FOSDEM 2007

Tom Marble is a wizard at getting the right people in a room together. In the Distro DevJam we had Java packagers from Debian, Ubuntu, Fedora, Red Hat, OpenSUSE, SUSE, Mandriva, Gentoo and FreeBSD, together with all the right people from Sun. This was the perfect group for discussing packaging issues surrounding OpenJDK (and a great audience for my talk).

My feeling is that there is now a general consensus among the distros about how to solve the technical issues of packaging OpenJDK. The remaining tricky issues are procedural:

1) creating a good OpenJDK contributor license agreement that works for free software developers
2) giving distros the ability to self-certify
3) making the JCP open to free software contributors (e.g., no click-throughs on specs)

We discussed 2 and 3 in the DevJam but it was too soon to talk about solutions. I hinted at 1 in my slides with “accepts most patches upstream”, but in retrospect I feel I should have emphasized the importance of a good CLA when seeking copyright assignment from external free software contributors. Anyway, given the discussion in the room, I feel that these problems will eventually be solved but that some patience will be required.

Sun’s showing at FOSDEM was very impressive. The presentations were helpful in that they provided a preview of Sun’s development processes. Because I’ve worked on GNU Classpath’s AWT, I was especially glad to meet Igor Nekrestyanov, who is working on the Sun Java2D team to replace the class library encumbrances.

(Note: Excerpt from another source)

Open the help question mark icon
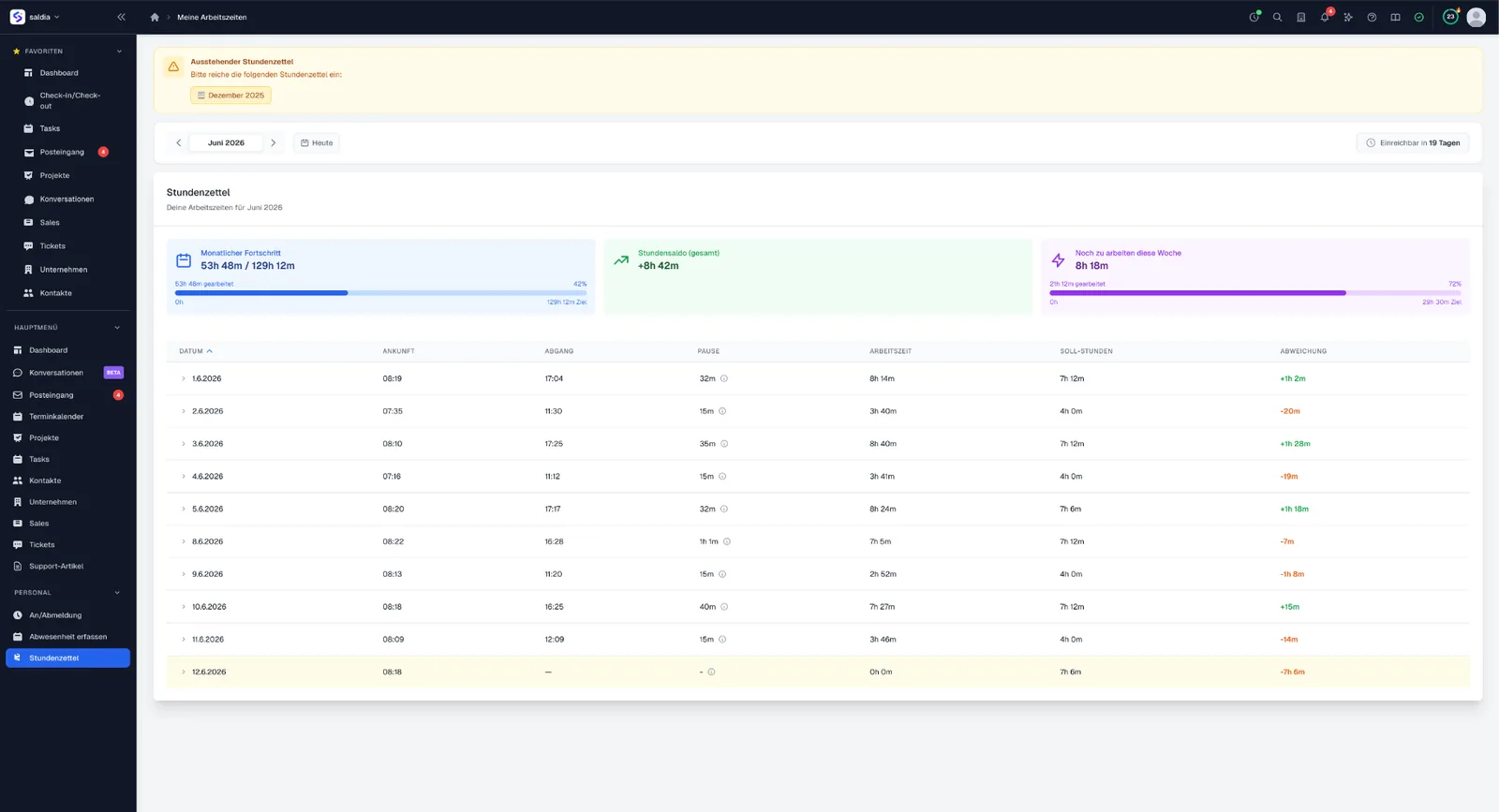The height and width of the screenshot is (812, 1499). (x=1372, y=17)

Already as a result of our FOSDEM meetings we’re seeing opportunities for collaboration. External contributors are still in an awkward position until the class library code drop actually happens, but in the meantime there are opportunities to contribute to third-party libraries that Sun is using to replace the encumbrances. Along these lines, I learned at FOSDEM that the Java plugin will not be released with the initial code drop. Maybe gcjwebplugin can be adapted to act as a temporary stop-gap.

One non-Java FOSDEM observation: the Fedora booth was excellent, complete with Fedora flip-flop/boating-key-chain giveaways.